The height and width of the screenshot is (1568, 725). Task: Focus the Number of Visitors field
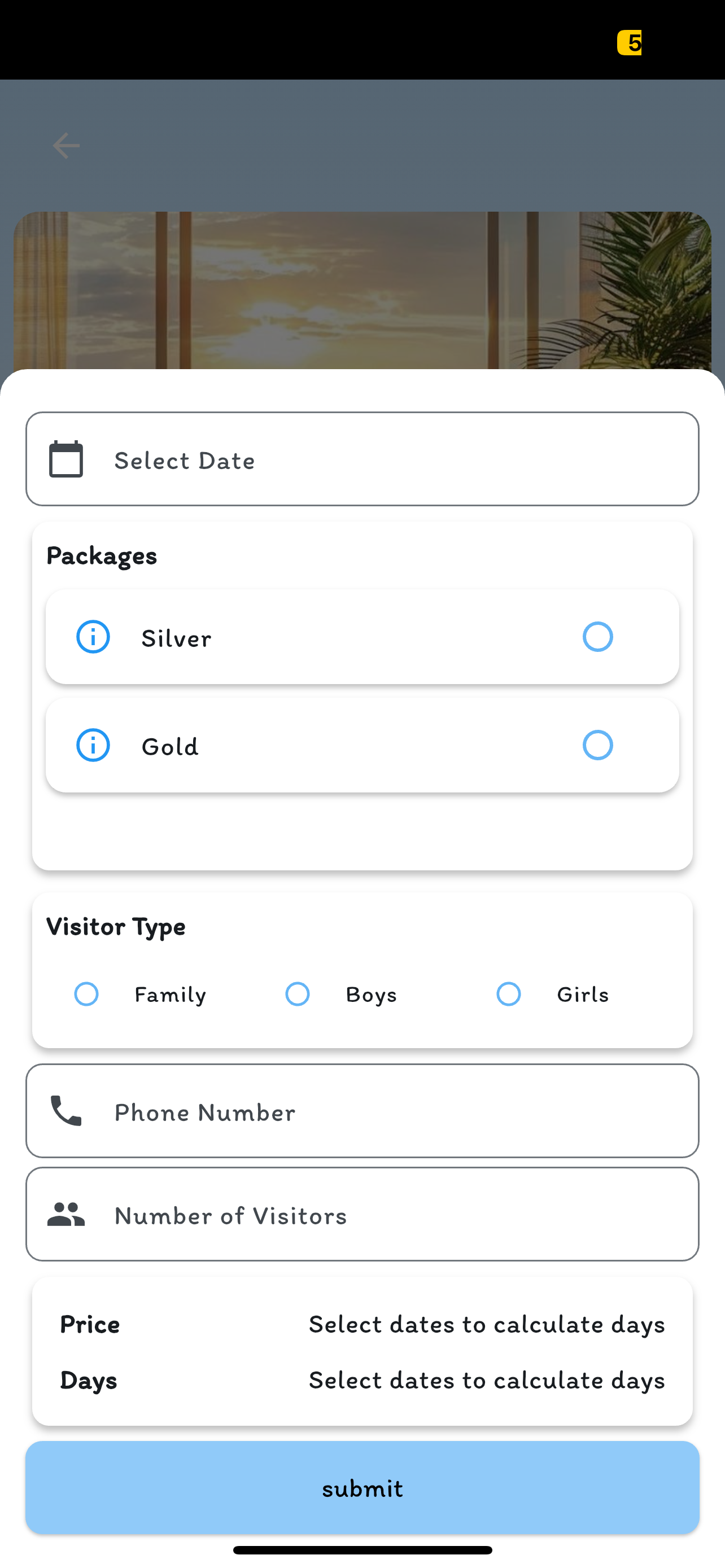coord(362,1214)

-------------------------

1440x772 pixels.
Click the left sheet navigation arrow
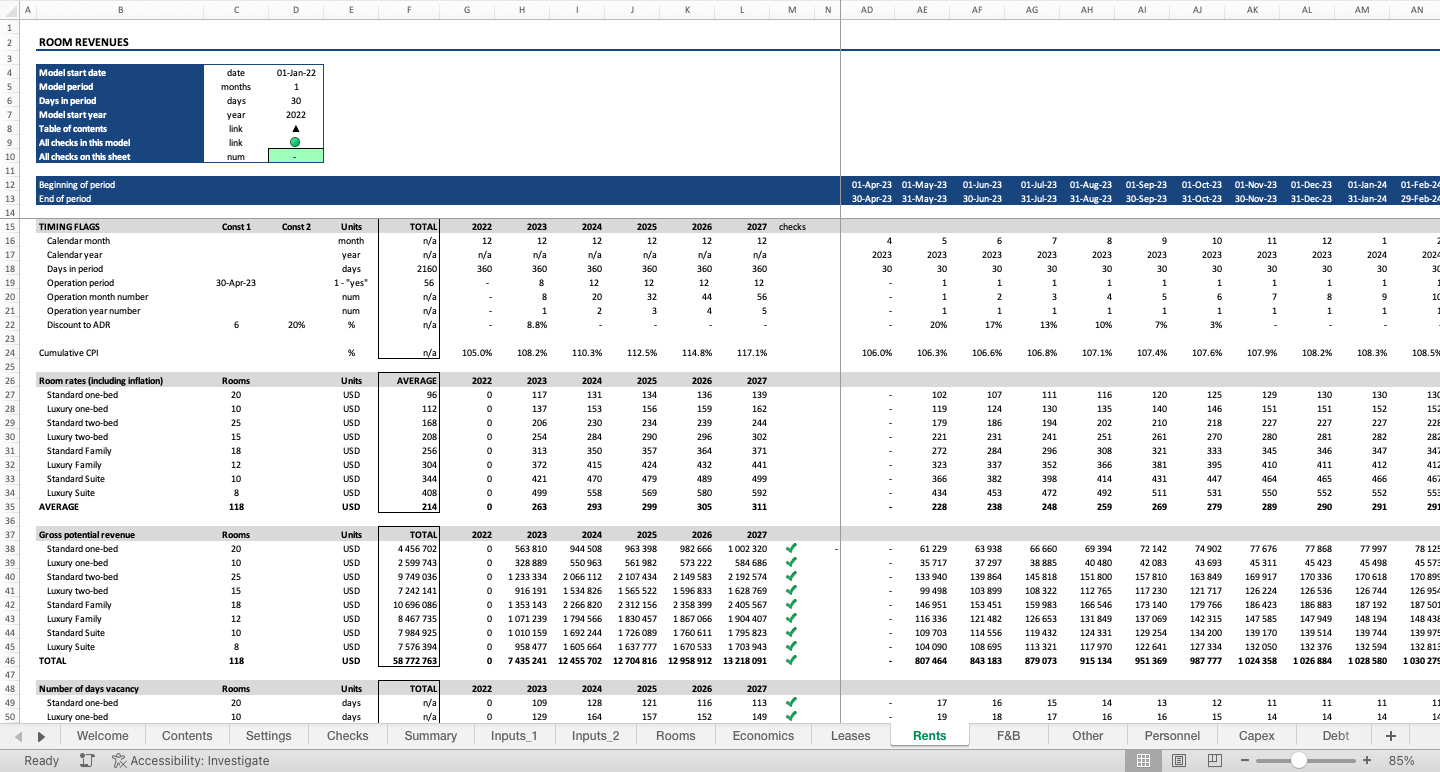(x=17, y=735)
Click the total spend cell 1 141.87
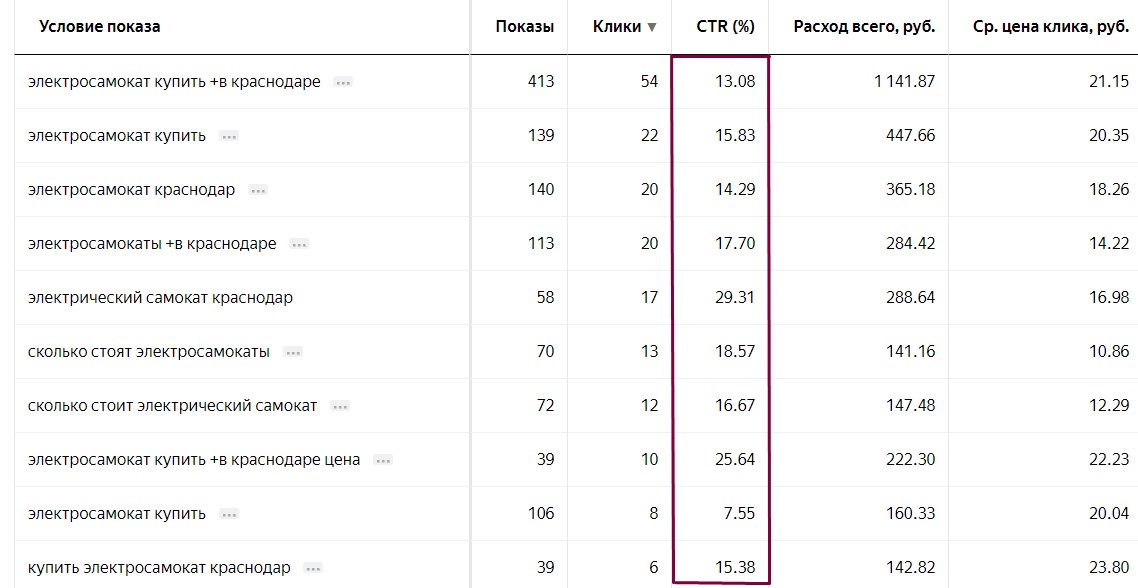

-------------------------

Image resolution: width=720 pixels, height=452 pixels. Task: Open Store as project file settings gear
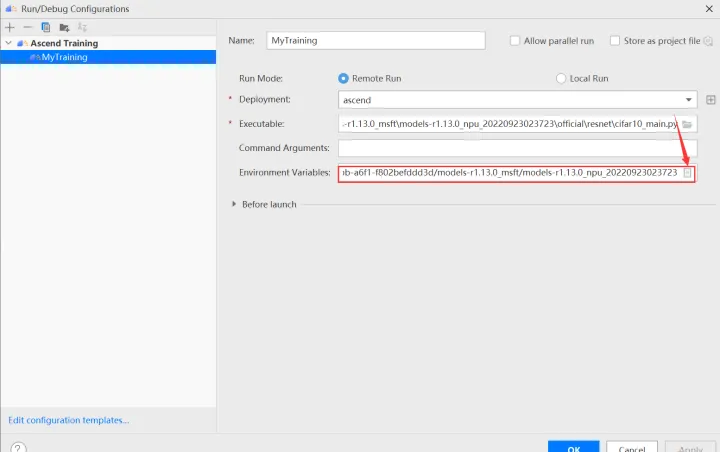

-------------------------

Exercise:
Go through the data and show each line that holds "pixels".

Answer below:
1440x772 pixels.
Image resolution: width=720 pixels, height=452 pixels. Task: Open Store as project file settings gear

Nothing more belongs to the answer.